Álvaro Clausí

Personal information
- Full name: Álvaro Clausí Marín
- Date of birth: 7 April 1993 (age 33)
- Place of birth: Alicante, Spain
- Height: 1.77 m (5 ft 10 in)
- Position: Attacking midfielder

Youth career
- 2001–2011: Alicante
- 2011–2012: Hércules

Senior career*
- Years: Team / Apps / (Gls)
- 2010: Alicante B / 2 / (0)
- 2012–2013: Hércules B / 29 / (1)
- 2012–2014: Hércules / 4 / (0)
- 2013–2014: → Alcoyano (loan) / 16 / (1)
- 2014–2016: Mallorca B / 41 / (1)
- 2016–2017: Sabadell / 22 / (2)
- 2017–2018: Eldense / 36 / (1)
- 2018–2019: Ontinyent / 4 / (0)
- 2019: Rápido Bouzas / 16 / (1)
- 2019–2022: Villanovense / 73 / (7)
- 2022–2025: Cacereño / 81 / (9)

= Álvaro Clausí =

Spanish footballer

Álvaro Clausí Marín (born 7 April 1993) is a Spanish former footballer who played as an attacking midfielder.

==Club career==
Born in Alicante, Clausí was formed as a player in local Alicante CF, making his senior debuts still as a junior with the reserve side. In 2011, he joined Valencian Community neighbours Hércules CF to complete his grooming.

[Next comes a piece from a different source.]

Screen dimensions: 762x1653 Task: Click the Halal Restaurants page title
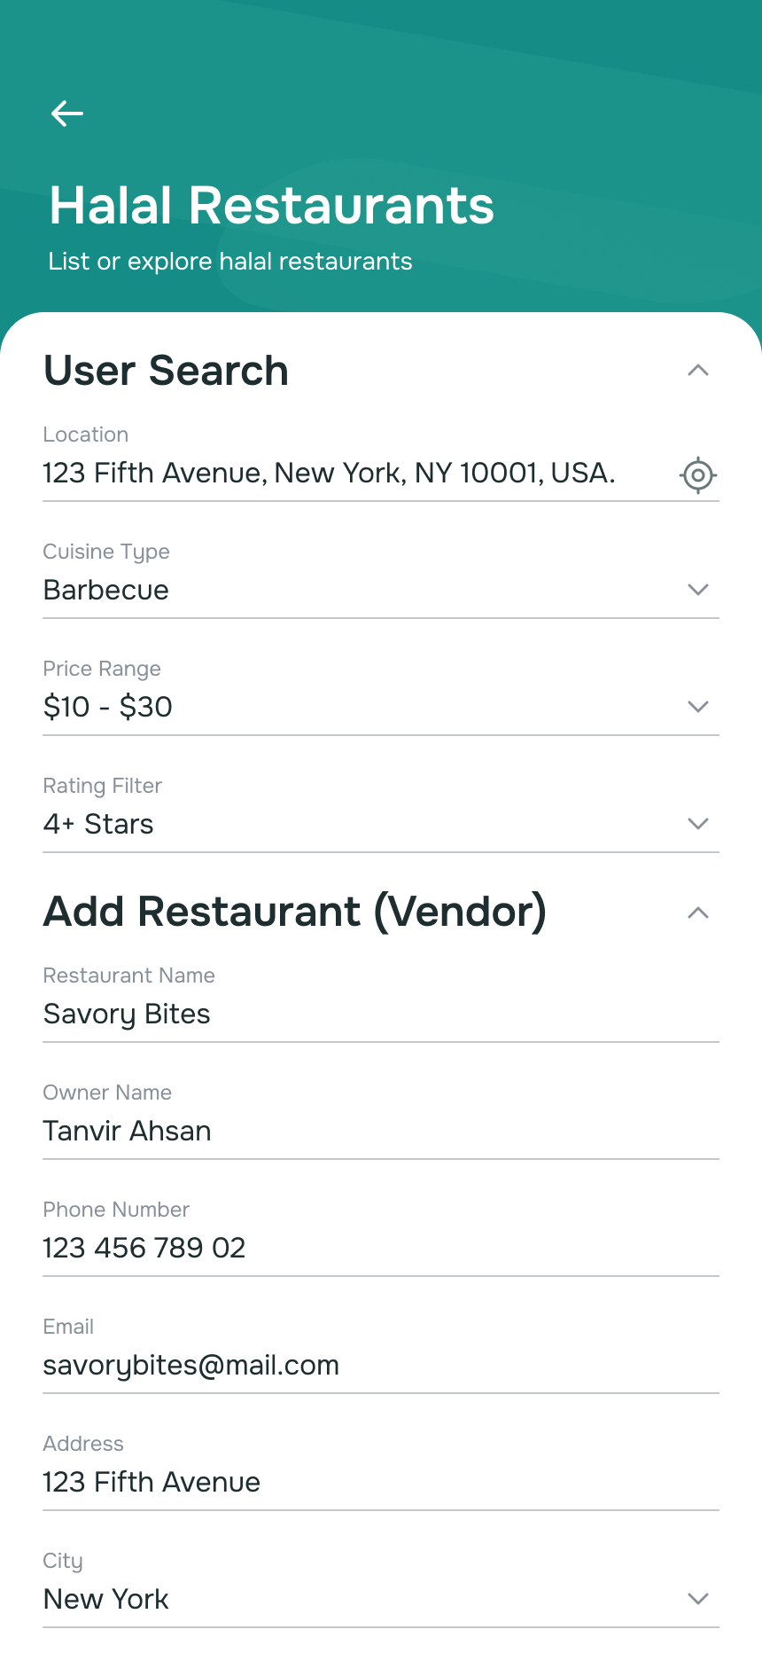click(271, 206)
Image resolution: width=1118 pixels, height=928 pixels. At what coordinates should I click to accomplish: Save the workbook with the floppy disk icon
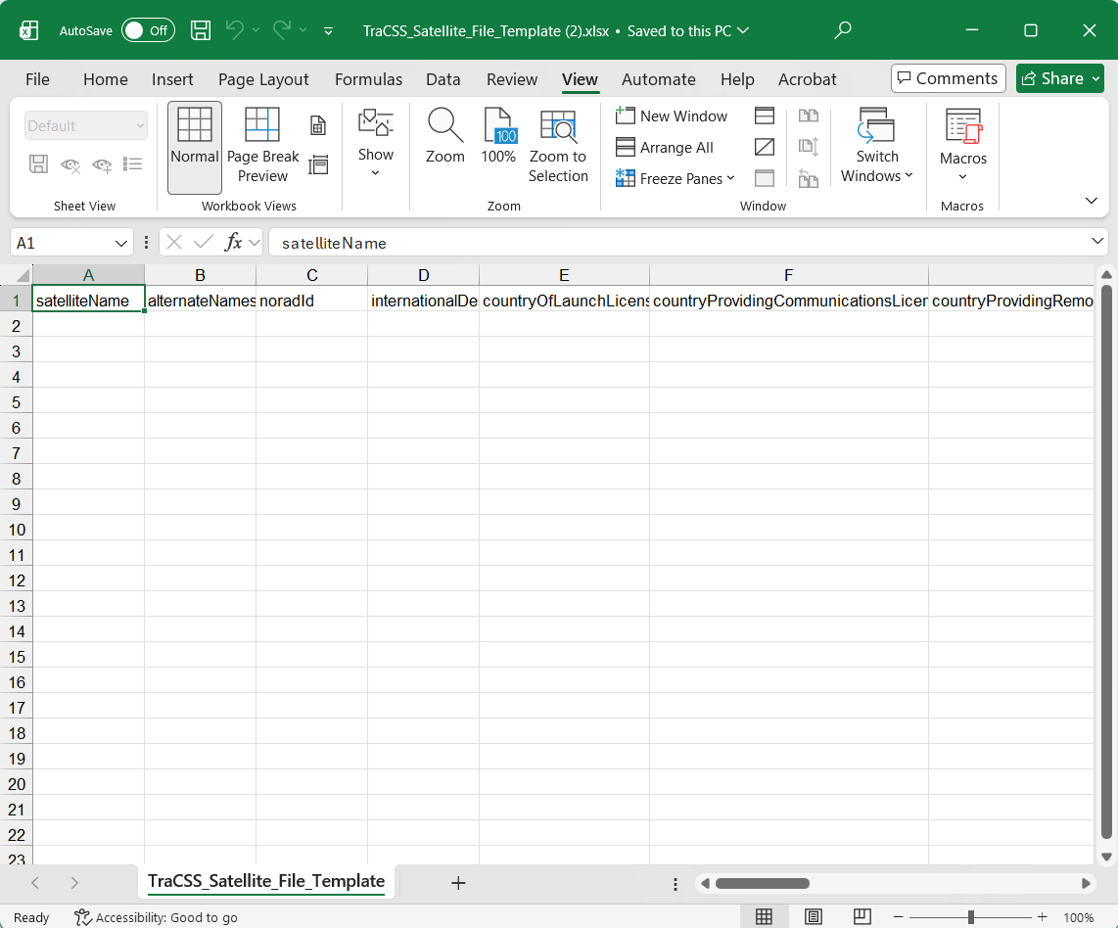(x=201, y=30)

Clausí played his first game as a professional on the first day of the 2012–13 season, coming on as a 71st-minute substitute for Fran Mérida in a 0–1 away loss against CD Lugo in the Segunda División. On 23 July 2013, he was loaned to Segunda División B club CD Alcoyano.

On 27 July 2014, Clausí signed for RCD Mallorca B, also in the third division. On 19 August 2016, he moved to fellow league team CE Sabadell FC.